Certifié par le Greffier en Chef,
Grosse délivrée le :
à :
Décision déférée à la Cour : jugement rendu le 10 octobre 2019 (R.G. n°17/00236) par le pôle social du tribunal de grande instance de PERIGUEUX, suivant déclaration d’appel du 20 novembre 2019,
APPELANTE :
Société SNPE agissant en la personne de son représentant légal domicilié en cette qualité au siège social […]
représentée par Me HALBOUT substituant Me Nadia PERLAUT, avocat au barreau de PARIS
INTIMÉ :
Monsieur A X
né le […] à […],
demeurant […]
représenté par Me Guillaume BERNARD substituant Me Elisabeth LEROUX de la SELARL
TEISSONNIERE TOPALOFF LAFFORGUE ANDREU ASSOCIES, avocat au barreau de PARIS
COMPOSITION DE LA COUR :
L’affaire a été débattue le 10 novembre 2021 en audience publique, devant la Cour composée de :
Madame Marie-Paule Menu, présidente,
Madame Emmanuelle Leboucher, conseillère,
Monsieur Hervé Ballereau, conseiller,
qui en ont délibéré.
Greffière lors des débats : Mme Sylvaine Déchamps,
ARRÊT :
- contradictoire
- prononcé publiquement par mise à disposition de l’arrêt au greffe de la Cour, les parties en ayant été préalablement avisées dans les conditions prévues à l’article 450 alinéa 2 du Code de Procédure Civile.
EXPOSE DU LITIGE
La société Snpe a employé M. A X en qualité d’ouvrier polyvalent du 13 mai 1974 au 12 juillet 1992.

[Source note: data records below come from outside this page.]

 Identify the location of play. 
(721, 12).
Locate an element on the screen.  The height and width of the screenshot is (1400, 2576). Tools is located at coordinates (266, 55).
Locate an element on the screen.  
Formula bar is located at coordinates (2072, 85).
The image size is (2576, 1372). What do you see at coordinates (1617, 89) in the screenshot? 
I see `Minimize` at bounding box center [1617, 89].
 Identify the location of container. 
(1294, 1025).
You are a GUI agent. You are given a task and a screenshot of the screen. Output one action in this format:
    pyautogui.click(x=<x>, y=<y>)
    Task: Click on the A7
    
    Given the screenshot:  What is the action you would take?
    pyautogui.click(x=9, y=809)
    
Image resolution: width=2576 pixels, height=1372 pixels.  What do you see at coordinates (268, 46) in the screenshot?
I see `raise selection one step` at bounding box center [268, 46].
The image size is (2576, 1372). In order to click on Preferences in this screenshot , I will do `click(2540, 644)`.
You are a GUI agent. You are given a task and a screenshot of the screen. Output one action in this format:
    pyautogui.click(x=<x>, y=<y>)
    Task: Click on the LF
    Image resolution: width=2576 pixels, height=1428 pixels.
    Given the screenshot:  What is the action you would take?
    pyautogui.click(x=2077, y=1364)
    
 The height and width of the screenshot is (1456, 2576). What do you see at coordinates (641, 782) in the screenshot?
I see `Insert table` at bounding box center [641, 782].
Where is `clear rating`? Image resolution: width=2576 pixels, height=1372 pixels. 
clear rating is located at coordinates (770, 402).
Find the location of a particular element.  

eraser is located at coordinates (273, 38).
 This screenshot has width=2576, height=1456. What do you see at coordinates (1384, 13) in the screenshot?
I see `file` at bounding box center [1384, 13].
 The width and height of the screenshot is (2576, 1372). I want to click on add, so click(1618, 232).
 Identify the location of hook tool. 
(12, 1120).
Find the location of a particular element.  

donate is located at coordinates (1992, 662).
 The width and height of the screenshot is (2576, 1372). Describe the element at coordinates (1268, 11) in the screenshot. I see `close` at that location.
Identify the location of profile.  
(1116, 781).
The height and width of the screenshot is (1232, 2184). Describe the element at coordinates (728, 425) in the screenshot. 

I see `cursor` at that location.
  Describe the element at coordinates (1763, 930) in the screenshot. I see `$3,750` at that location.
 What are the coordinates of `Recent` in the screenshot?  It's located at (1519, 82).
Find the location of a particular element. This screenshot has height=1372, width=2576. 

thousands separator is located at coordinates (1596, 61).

M. X est atteint de plaques pleurales prises en charge au titre de la législation professionnelle.
En mars 2017, M. X s’est vu reconnaître un taux d’incapacité permanente (IPP) de 5%.
Le 28 décembre 2016, M. X a saisi le tribunal des affaires de sécurité sociale de la Dordogne aux fins de : voir reconnaître la faute inexcusable de son employeur•
• voir ordonner la majoration au maximum de la rente ou du capital en suivant l’évolution de son taux d’IPP
• se voir indemniser pour les préjudices suivants : souffrances physiques, souffrances morales, préjudice d’agrément, voir ordonner l’exécution provisoire,•
• voir condamner la société au paiement d’une somme sur le fondement de l’article 700 du code de procédure civile.
Par jugement du 10 octobre 2019, le pôle social du tribunal de grande instance de Périgueux a :
• dit que la maladie professionnelle dont est atteint M. X est due à la faute inexcusable de son employeur Snpe, fixé au maximum la majoration du capital ou de la rente versée et dit qu’elle suivra• automatiquement le taux d’IPP du demandeur en cas d’aggravation de son état, alloué à M. X les sommes suivantes :•
- 20.000 euros au titre des souffrances physiques et morales,
- 3.000 euros au titre du préjudice d’agrément,
• condamné la société à verser à M. X la somme de 1.500 euros sur le fondement de l’article 700 du code de procédure civile,
• ordonné l’exécution provisoire et dit que la société devra rembourser à la caisse primaire d’assurance maladie de la Dordogne les sommes dont elle devra faire l’avance.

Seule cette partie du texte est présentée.